Also using any weaponry in general against suitable targets goes without saying. My point is that the M.Laser is too weak to knock out even light vehicles, but too strong to take out infantry. The only use I can see for the M.Laser is to take out MEQs (that will more than likely save on their armour Sv) or other walkers.

And I think you are half-correct in saying the H.Flamer is an all-or-nothing weapon. While I will admit that using such a weapon without support is very risky (and unwise), with sufficient cover and support, the H.Flamer is more reliable.

Anyway I didn't ask for people to question my opinion, but plainly for opinions.


----------



## Cato Sicarius (Feb 21, 2008)

KellysGrenadier said:


> Remember the idiom 'if the enemy are in range, then so are you'.

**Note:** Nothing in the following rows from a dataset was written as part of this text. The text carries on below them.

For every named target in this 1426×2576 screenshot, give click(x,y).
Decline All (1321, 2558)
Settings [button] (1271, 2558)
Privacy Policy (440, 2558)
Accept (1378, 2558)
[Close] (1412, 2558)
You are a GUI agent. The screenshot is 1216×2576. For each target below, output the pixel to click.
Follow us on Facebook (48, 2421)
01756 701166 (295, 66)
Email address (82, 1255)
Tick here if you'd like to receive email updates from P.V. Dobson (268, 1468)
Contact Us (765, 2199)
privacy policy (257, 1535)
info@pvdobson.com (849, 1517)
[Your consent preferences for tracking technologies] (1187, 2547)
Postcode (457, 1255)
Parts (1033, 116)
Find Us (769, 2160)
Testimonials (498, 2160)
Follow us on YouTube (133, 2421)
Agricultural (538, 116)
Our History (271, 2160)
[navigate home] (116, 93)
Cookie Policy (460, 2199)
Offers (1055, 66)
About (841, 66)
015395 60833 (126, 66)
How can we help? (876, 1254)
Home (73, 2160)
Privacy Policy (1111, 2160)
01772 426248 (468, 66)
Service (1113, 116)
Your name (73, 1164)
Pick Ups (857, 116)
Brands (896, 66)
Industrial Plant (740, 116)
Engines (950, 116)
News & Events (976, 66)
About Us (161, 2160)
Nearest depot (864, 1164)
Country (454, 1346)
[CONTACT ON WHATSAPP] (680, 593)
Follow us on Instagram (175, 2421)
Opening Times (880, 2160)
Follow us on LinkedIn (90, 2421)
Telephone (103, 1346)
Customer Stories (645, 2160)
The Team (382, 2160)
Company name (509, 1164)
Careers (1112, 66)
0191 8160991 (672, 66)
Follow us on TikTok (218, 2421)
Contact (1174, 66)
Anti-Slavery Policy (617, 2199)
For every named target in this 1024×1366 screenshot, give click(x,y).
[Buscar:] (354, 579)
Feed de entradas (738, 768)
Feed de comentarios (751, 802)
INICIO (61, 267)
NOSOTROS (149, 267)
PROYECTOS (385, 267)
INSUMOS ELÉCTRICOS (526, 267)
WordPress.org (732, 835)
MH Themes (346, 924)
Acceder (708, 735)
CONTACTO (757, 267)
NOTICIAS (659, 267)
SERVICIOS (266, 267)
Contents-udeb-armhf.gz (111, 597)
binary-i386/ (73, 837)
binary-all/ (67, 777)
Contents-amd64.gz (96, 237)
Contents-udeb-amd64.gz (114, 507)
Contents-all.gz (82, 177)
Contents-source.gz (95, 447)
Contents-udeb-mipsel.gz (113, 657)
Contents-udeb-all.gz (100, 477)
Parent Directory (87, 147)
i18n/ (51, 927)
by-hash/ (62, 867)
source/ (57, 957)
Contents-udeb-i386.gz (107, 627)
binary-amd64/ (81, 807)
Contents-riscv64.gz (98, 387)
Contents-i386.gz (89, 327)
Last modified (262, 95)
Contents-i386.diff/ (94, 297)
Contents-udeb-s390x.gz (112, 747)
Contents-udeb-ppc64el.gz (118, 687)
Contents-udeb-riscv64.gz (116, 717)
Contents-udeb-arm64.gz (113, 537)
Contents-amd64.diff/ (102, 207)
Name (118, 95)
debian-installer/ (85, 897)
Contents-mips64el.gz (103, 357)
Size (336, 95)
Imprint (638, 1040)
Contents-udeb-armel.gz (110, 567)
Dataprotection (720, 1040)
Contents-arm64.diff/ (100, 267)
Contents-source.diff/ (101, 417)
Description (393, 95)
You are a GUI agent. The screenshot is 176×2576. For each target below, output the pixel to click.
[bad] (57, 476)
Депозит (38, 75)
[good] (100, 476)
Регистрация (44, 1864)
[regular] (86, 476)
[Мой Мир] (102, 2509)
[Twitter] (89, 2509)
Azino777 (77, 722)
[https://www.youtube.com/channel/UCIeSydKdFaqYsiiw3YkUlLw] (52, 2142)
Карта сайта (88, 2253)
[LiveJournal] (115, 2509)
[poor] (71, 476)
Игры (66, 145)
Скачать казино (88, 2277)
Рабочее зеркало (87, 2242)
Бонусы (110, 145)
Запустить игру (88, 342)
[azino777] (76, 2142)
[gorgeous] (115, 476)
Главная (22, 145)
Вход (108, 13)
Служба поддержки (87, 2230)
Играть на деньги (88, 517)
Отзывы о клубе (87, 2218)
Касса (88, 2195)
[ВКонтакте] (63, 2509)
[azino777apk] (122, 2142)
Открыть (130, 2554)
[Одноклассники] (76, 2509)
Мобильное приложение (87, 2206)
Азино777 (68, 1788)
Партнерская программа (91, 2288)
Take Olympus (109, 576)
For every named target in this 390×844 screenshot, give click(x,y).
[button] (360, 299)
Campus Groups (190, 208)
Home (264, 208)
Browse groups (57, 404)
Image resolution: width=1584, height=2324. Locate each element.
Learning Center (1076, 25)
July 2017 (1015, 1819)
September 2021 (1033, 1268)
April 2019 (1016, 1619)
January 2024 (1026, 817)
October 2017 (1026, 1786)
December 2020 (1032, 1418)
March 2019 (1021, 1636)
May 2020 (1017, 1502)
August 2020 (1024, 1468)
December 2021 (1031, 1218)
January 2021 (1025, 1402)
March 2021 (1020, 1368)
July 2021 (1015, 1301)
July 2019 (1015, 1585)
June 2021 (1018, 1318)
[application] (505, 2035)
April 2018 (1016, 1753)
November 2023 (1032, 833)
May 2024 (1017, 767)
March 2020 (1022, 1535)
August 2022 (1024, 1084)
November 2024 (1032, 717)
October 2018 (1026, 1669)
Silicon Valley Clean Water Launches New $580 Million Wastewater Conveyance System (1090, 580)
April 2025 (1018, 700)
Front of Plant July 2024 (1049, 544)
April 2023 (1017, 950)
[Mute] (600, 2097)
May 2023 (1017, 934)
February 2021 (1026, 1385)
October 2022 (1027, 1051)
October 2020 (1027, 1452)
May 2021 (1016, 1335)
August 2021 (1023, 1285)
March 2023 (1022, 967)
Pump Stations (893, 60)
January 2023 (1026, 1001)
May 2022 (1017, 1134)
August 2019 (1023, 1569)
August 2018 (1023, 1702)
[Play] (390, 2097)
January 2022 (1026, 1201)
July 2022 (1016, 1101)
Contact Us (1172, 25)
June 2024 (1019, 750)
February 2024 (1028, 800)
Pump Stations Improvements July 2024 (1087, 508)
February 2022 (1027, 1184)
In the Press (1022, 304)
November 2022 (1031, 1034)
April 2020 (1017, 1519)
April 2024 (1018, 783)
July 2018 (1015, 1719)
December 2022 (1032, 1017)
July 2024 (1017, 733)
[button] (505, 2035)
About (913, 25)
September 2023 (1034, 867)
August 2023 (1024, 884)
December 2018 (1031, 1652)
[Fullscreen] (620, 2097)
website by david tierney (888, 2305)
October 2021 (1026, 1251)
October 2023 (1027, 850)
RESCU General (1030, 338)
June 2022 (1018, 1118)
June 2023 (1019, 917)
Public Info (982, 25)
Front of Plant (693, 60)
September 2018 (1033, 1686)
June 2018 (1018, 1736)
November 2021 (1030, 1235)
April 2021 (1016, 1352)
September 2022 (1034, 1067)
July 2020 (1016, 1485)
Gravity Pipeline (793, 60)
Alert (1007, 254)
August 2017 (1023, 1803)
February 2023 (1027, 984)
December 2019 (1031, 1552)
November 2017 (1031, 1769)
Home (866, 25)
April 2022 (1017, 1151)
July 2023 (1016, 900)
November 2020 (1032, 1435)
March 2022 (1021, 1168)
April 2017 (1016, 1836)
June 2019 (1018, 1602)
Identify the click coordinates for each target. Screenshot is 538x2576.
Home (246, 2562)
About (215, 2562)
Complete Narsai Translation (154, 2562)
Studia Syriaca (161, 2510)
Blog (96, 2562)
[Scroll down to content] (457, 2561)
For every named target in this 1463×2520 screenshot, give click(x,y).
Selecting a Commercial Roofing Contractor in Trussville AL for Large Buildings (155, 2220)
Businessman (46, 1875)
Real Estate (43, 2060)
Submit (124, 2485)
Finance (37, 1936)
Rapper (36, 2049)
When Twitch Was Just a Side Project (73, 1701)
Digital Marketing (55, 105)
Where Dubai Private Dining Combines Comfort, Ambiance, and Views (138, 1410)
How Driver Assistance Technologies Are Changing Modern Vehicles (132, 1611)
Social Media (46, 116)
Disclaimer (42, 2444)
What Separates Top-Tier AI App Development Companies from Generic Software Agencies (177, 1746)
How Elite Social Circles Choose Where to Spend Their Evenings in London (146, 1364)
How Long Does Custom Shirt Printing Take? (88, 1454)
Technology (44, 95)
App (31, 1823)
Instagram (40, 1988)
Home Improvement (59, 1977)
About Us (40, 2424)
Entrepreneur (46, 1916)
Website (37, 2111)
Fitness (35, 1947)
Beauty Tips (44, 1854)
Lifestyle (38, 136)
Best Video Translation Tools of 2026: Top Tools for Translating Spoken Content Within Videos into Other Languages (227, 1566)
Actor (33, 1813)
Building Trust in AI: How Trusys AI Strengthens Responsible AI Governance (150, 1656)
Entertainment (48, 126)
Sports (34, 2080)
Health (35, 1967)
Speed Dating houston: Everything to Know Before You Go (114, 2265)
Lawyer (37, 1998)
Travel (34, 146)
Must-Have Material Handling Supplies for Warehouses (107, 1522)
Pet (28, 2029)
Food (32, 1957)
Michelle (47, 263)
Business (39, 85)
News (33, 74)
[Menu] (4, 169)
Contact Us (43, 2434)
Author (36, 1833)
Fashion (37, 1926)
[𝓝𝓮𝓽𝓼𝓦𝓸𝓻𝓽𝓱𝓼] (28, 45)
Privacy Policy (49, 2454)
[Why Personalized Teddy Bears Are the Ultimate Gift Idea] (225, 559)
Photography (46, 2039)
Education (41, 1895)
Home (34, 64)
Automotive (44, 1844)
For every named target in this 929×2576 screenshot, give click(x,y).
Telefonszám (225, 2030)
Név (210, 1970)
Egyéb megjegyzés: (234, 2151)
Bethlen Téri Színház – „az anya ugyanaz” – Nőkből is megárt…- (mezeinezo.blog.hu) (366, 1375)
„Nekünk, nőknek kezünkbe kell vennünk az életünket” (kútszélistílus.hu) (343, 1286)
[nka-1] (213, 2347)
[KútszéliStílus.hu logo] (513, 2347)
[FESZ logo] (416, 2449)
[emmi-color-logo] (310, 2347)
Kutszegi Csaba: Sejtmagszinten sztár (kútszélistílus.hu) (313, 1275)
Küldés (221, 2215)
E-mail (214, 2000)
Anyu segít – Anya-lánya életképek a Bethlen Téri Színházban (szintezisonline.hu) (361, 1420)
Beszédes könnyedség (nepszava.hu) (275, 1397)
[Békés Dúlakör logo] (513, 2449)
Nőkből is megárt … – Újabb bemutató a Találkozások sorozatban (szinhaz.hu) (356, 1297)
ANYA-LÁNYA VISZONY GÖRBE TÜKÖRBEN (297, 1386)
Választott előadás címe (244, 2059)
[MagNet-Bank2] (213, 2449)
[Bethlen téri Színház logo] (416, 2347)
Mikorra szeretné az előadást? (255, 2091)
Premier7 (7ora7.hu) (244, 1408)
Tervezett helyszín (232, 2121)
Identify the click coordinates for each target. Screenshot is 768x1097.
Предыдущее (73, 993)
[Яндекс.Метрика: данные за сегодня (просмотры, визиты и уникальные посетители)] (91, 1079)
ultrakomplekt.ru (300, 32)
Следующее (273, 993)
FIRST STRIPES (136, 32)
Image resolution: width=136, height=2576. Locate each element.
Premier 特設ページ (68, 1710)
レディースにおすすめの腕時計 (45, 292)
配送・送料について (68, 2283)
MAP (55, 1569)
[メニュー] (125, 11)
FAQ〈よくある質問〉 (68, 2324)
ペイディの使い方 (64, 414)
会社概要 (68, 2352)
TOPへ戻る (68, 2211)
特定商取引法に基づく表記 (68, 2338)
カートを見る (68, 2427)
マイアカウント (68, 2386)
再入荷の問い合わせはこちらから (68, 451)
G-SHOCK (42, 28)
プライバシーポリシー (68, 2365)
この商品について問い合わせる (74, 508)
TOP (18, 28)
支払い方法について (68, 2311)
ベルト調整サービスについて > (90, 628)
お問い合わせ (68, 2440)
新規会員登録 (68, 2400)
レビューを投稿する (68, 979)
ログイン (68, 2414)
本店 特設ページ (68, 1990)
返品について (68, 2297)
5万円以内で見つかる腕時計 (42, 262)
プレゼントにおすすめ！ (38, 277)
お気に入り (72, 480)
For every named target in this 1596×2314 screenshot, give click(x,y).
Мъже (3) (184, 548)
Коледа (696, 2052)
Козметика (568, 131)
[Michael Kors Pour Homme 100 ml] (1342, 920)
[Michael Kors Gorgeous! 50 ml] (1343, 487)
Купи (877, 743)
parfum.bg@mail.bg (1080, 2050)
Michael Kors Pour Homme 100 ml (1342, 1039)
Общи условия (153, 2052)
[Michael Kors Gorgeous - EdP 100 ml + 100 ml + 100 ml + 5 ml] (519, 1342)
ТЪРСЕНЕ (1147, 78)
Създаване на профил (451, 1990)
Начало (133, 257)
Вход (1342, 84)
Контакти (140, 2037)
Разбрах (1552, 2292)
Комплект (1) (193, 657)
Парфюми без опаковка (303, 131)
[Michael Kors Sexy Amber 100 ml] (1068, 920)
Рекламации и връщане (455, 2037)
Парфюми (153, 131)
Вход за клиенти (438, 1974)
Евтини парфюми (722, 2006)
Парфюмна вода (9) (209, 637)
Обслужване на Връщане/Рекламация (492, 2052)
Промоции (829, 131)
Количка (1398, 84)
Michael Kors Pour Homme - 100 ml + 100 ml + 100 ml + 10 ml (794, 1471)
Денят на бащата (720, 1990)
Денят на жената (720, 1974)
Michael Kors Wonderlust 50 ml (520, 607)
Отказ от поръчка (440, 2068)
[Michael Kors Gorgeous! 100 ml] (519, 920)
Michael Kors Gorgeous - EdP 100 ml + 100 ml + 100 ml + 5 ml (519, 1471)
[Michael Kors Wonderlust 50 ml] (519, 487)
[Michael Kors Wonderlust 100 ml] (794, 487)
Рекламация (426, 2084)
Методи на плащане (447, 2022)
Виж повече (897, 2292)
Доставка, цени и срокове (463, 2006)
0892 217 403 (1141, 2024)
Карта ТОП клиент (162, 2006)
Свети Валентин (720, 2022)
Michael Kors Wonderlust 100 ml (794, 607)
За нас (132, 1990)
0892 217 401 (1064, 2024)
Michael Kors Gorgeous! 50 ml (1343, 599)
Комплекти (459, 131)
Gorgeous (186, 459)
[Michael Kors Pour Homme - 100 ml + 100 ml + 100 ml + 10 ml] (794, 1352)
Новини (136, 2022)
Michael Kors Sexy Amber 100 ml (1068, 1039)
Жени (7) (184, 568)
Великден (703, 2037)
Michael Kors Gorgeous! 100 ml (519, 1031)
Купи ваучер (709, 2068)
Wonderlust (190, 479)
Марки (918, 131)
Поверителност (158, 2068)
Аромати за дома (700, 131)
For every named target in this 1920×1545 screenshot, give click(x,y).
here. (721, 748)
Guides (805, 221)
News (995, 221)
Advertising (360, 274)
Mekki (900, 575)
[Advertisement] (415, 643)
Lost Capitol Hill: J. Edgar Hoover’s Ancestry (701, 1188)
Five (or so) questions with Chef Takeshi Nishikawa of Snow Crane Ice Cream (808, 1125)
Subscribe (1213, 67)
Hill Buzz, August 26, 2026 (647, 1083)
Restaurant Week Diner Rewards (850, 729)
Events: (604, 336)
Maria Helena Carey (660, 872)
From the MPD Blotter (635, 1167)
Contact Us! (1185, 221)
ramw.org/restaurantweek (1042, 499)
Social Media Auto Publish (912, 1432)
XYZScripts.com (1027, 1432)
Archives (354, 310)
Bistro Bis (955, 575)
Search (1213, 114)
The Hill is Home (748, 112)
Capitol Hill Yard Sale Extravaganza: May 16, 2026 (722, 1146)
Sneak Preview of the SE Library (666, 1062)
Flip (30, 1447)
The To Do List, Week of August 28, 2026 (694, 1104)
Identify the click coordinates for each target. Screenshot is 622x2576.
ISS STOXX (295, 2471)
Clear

Not necessarily. A Railgun can be in range of you, but most of the time your not in range of it. But I'm just tired and cranky so forgive me for this post.


----------



## Lord Reevan (May 1, 2008)

Heavy flamers are great weapons when deployed right..... And with sentinels being walkers they can run into difficult terrain pretty quickly, stay in cover until something either goes into the same terrain which the heavy flamer negates their cover save, or fire from the cover when the enmey is near.....It is not an all or nothing weapon but more of a specialised weapon that requires a bit more thought than other sentinel weapons.... And not just sentinels... terminators and baals are great with them too


----------



## slaaneshy (Feb 20, 2008)

If I remember correctly, I think Forgeworld do some sort of drop pod for the sentinel, would solve the flamer range issue!


----------



## Morgal (Sep 26, 2007)

I like the flamer sent. Used it a lot with drop troops.

Drop in kill stuff. the foe would have to kill it or it would flame again and charge. So they would kill it wasting fire on it over something else...also has a chance to explode....doing more dmg.

taken out 2 squads of fire warriors in one turn with one.
flamed and hit a bit of both squads. they in turn shot back blowing it up causing massive dmg. both squads failed moral check.

Though i have been swaping them out for remnants with a flamer. 
5 troopers and a flamer. Slightly more durable and they can contest corners or markers as they are troops. also benifit more from cover and are not seen as threatening.
All for a similar point cost. 
also 4 las guns for no good reason who knows they may kill something at range.


----------